• [HOW TO COMPLETE THIS TASK]: Write out the full listing again. Make no alterations.

• [GIVEN INFORMATION]:
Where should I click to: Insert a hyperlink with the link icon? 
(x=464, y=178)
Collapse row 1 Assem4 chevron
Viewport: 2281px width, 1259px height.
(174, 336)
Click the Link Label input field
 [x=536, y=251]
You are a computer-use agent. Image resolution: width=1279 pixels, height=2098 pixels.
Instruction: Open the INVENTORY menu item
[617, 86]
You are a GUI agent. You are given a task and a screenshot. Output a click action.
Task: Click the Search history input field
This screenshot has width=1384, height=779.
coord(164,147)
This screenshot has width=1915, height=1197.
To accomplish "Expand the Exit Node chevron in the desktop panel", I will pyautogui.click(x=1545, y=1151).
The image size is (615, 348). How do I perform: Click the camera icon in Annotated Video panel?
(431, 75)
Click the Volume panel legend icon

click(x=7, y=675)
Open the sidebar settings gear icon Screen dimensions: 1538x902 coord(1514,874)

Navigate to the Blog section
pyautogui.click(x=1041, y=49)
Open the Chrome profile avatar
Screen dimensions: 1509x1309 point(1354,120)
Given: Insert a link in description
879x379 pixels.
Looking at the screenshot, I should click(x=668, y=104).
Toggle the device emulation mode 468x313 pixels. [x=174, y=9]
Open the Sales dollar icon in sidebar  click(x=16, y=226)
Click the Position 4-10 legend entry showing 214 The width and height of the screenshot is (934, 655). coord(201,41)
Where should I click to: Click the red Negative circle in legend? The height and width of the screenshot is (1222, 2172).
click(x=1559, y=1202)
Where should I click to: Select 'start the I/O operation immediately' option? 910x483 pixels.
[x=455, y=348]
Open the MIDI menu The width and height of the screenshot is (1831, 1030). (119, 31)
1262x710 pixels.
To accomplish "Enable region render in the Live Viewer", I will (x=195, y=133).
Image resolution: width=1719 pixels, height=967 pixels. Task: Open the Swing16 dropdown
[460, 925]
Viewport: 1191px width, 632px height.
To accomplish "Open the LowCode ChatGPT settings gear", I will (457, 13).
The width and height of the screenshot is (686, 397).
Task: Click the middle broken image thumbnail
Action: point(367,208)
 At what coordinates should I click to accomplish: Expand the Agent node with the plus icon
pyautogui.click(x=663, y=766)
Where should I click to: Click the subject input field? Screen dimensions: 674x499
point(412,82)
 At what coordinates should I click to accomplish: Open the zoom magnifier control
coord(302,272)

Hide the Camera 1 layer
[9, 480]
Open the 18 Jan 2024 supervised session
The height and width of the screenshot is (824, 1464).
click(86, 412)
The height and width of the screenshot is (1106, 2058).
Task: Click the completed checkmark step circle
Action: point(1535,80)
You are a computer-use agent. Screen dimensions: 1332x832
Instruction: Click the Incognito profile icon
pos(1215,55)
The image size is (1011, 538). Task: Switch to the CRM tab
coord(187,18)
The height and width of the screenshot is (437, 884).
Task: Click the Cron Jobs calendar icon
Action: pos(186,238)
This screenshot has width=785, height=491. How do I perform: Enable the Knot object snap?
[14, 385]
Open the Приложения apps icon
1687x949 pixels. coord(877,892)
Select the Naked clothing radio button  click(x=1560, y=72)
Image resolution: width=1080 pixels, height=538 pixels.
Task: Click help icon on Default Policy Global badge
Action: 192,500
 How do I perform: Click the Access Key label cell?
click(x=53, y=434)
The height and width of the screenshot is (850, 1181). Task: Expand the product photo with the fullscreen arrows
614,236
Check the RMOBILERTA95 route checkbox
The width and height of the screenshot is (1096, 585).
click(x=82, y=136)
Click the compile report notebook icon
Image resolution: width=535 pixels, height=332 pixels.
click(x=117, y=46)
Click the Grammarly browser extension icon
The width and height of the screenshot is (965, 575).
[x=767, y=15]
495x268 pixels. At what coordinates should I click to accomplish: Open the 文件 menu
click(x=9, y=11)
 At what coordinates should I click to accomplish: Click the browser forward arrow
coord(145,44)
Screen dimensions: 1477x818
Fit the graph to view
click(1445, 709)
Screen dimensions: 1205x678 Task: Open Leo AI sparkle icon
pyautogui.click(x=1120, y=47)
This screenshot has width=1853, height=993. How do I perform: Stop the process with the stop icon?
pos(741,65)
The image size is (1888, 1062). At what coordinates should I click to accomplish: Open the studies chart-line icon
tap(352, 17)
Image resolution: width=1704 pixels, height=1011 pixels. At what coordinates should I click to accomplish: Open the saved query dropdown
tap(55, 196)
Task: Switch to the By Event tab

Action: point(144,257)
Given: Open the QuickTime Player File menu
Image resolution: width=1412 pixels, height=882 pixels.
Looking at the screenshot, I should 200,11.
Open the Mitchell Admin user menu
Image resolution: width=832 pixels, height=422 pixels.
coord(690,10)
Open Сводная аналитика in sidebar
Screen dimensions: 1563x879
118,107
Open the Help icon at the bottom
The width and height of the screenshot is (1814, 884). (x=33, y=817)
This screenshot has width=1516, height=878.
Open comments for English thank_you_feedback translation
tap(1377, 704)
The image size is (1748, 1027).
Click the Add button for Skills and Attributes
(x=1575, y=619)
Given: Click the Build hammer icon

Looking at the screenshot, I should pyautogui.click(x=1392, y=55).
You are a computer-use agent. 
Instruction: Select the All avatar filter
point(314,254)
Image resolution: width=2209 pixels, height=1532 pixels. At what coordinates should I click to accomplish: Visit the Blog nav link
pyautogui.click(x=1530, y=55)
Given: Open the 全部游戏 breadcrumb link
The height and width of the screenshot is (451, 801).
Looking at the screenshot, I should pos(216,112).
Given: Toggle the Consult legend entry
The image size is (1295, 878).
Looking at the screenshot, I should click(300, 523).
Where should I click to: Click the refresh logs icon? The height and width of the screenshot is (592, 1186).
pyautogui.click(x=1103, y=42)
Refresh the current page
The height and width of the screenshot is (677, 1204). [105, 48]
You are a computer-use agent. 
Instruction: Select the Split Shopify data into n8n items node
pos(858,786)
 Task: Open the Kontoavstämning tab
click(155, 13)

• [COMPLETED TASK]:
Where should I click to: Insert a hyperlink with the link icon? 
(x=464, y=178)
Collapse row 1 Assem4 chevron
Viewport: 2281px width, 1259px height.
(174, 336)
Click the Link Label input field
 [x=536, y=251]
You are a computer-use agent. Image resolution: width=1279 pixels, height=2098 pixels.
Instruction: Open the INVENTORY menu item
[617, 86]
You are a GUI agent. You are given a task and a screenshot. Output a click action.
Task: Click the Search history input field
This screenshot has width=1384, height=779.
coord(164,147)
This screenshot has width=1915, height=1197.
To accomplish "Expand the Exit Node chevron in the desktop panel", I will pyautogui.click(x=1545, y=1151).
The image size is (615, 348). How do I perform: Click the camera icon in Annotated Video panel?
(431, 75)
Click the Volume panel legend icon

click(x=7, y=675)
Open the sidebar settings gear icon Screen dimensions: 1538x902 coord(1514,874)

Navigate to the Blog section
pyautogui.click(x=1041, y=49)
Open the Chrome profile avatar
Screen dimensions: 1509x1309 point(1354,120)
Given: Insert a link in description
879x379 pixels.
Looking at the screenshot, I should click(x=668, y=104).
Toggle the device emulation mode 468x313 pixels. [x=174, y=9]
Open the Sales dollar icon in sidebar  click(x=16, y=226)
Click the Position 4-10 legend entry showing 214 The width and height of the screenshot is (934, 655). coord(201,41)
Where should I click to: Click the red Negative circle in legend? The height and width of the screenshot is (1222, 2172).
click(x=1559, y=1202)
Where should I click to: Select 'start the I/O operation immediately' option? 910x483 pixels.
[x=455, y=348]
Open the MIDI menu The width and height of the screenshot is (1831, 1030). (119, 31)
1262x710 pixels.
To accomplish "Enable region render in the Live Viewer", I will (x=195, y=133).
Image resolution: width=1719 pixels, height=967 pixels. Task: Open the Swing16 dropdown
[460, 925]
Viewport: 1191px width, 632px height.
To accomplish "Open the LowCode ChatGPT settings gear", I will (457, 13).
The width and height of the screenshot is (686, 397).
Task: Click the middle broken image thumbnail
Action: point(367,208)
 At what coordinates should I click to accomplish: Expand the Agent node with the plus icon
pyautogui.click(x=663, y=766)
Where should I click to: Click the subject input field? Screen dimensions: 674x499
point(412,82)
 At what coordinates should I click to accomplish: Open the zoom magnifier control
coord(302,272)

Hide the Camera 1 layer
[9, 480]
Open the 18 Jan 2024 supervised session
The height and width of the screenshot is (824, 1464).
click(86, 412)
The height and width of the screenshot is (1106, 2058).
Task: Click the completed checkmark step circle
Action: point(1535,80)
You are a computer-use agent. Screen dimensions: 1332x832
Instruction: Click the Incognito profile icon
pos(1215,55)
The image size is (1011, 538). Task: Switch to the CRM tab
coord(187,18)
The height and width of the screenshot is (437, 884).
Task: Click the Cron Jobs calendar icon
Action: pos(186,238)
This screenshot has width=785, height=491. How do I perform: Enable the Knot object snap?
[14, 385]
Open the Приложения apps icon
1687x949 pixels. coord(877,892)
Select the Naked clothing radio button  click(x=1560, y=72)
Image resolution: width=1080 pixels, height=538 pixels.
Task: Click help icon on Default Policy Global badge
Action: 192,500
 How do I perform: Click the Access Key label cell?
click(x=53, y=434)
The height and width of the screenshot is (850, 1181). Task: Expand the product photo with the fullscreen arrows
614,236
Check the RMOBILERTA95 route checkbox
The width and height of the screenshot is (1096, 585).
click(x=82, y=136)
Click the compile report notebook icon
Image resolution: width=535 pixels, height=332 pixels.
click(x=117, y=46)
Click the Grammarly browser extension icon
The width and height of the screenshot is (965, 575).
[x=767, y=15]
495x268 pixels. At what coordinates should I click to accomplish: Open the 文件 menu
click(x=9, y=11)
 At what coordinates should I click to accomplish: Click the browser forward arrow
coord(145,44)
Screen dimensions: 1477x818
Fit the graph to view
click(1445, 709)
Screen dimensions: 1205x678 Task: Open Leo AI sparkle icon
pyautogui.click(x=1120, y=47)
This screenshot has width=1853, height=993. How do I perform: Stop the process with the stop icon?
pos(741,65)
The image size is (1888, 1062). At what coordinates should I click to accomplish: Open the studies chart-line icon
tap(352, 17)
Image resolution: width=1704 pixels, height=1011 pixels. At what coordinates should I click to accomplish: Open the saved query dropdown
tap(55, 196)
Task: Switch to the By Event tab

Action: point(144,257)
Given: Open the QuickTime Player File menu
Image resolution: width=1412 pixels, height=882 pixels.
Looking at the screenshot, I should 200,11.
Open the Mitchell Admin user menu
Image resolution: width=832 pixels, height=422 pixels.
coord(690,10)
Open Сводная аналитика in sidebar
Screen dimensions: 1563x879
118,107
Open the Help icon at the bottom
The width and height of the screenshot is (1814, 884). (x=33, y=817)
This screenshot has width=1516, height=878.
Open comments for English thank_you_feedback translation
tap(1377, 704)
The image size is (1748, 1027).
Click the Add button for Skills and Attributes
(x=1575, y=619)
Given: Click the Build hammer icon

Looking at the screenshot, I should pyautogui.click(x=1392, y=55).
You are a computer-use agent. 
Instruction: Select the All avatar filter
point(314,254)
Image resolution: width=2209 pixels, height=1532 pixels. At what coordinates should I click to accomplish: Visit the Blog nav link
pyautogui.click(x=1530, y=55)
Given: Open the 全部游戏 breadcrumb link
The height and width of the screenshot is (451, 801).
Looking at the screenshot, I should pos(216,112).
Given: Toggle the Consult legend entry
The image size is (1295, 878).
Looking at the screenshot, I should click(300, 523).
Where should I click to: Click the refresh logs icon? The height and width of the screenshot is (592, 1186).
pyautogui.click(x=1103, y=42)
Refresh the current page
The height and width of the screenshot is (677, 1204). [105, 48]
You are a computer-use agent. 
Instruction: Select the Split Shopify data into n8n items node
pos(858,786)
 Task: Open the Kontoavstämning tab
click(155, 13)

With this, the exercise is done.